08-13-2016 | By John Marks | Issue 86

Late '60s let's-make-lots-of-money British mainstream studio action flick here (The Italian Job), generally well regarded for the acting and the action. John Marks of The Tannhauser Gate (http://www.thetannhausergate.com) discards the husk of the film and enjoys the fruit of the opening credits theme song by Matt Monro. As always, his choices and commentary are a tasty treat to read!

Pure Brit '60s pop culture here...lots of fun for those of us who remember those times. The 21st century American remake is a different kettle of seafood entirely....

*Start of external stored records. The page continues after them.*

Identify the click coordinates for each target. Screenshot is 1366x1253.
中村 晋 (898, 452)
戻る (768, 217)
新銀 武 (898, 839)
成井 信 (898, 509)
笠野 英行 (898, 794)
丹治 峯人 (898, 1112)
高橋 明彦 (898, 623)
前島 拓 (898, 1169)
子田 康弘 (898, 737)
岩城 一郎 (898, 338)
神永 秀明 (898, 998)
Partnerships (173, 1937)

Dr. David W. Robinson, Ye Olde Editor

Matt Monro's opening-credit song from the 1969 Michael Caine caper movie The Italian Job is a fine job of singing from a pop-music baritone who is almost unknown in the US, but whose recordings can withstand comparison with any of the Broadway-musical baritones of the older generation.

Monro (birth name Terence Edward Parsons) to my knowledge never sang on Broadway, but he regularly made hay during the 1960s in movie soundtracks—not only The Italian Job but also the James Bond series' From Russia With Love (1963), and the title song from Born Free (1966).

The opening-credit song from The Italian Job ("On Days Like These") is surprisingly sophisticated from a musical standpoint, given that the movie is about car chases, car crashes, and various forms of sexual innuendo and other low humor. Quincy Jones composed the music; Don Black (at that time or later, Munro's manager) wrote the words. George Martin produced Monro's recording.

The music is I think something that Gabriel Fauré might have thought twice about, before tossing out the manuscript paper it was written on—especially Jones' stepwise chromaticism on the phrase "while your eyes played games with mine." (Chromaticism, by the way, is simply a convenient technical term for employing notes not usually found in a piece or section's home-key scale, in order to add more tonal color and interest.)

Long before there was a loosely-based sequel, The Italian Job remained famous for its profligate waste of stunt cars—cars that later on would be recognized as irreplaceable. However, viewing The Italian Job from a 21st-century perspective, there are so many jarring or cringe-inducing moments that one is tempted to say (just as is the case with the film Breakfast at Tiffany's) that the soundtrack was the best thing.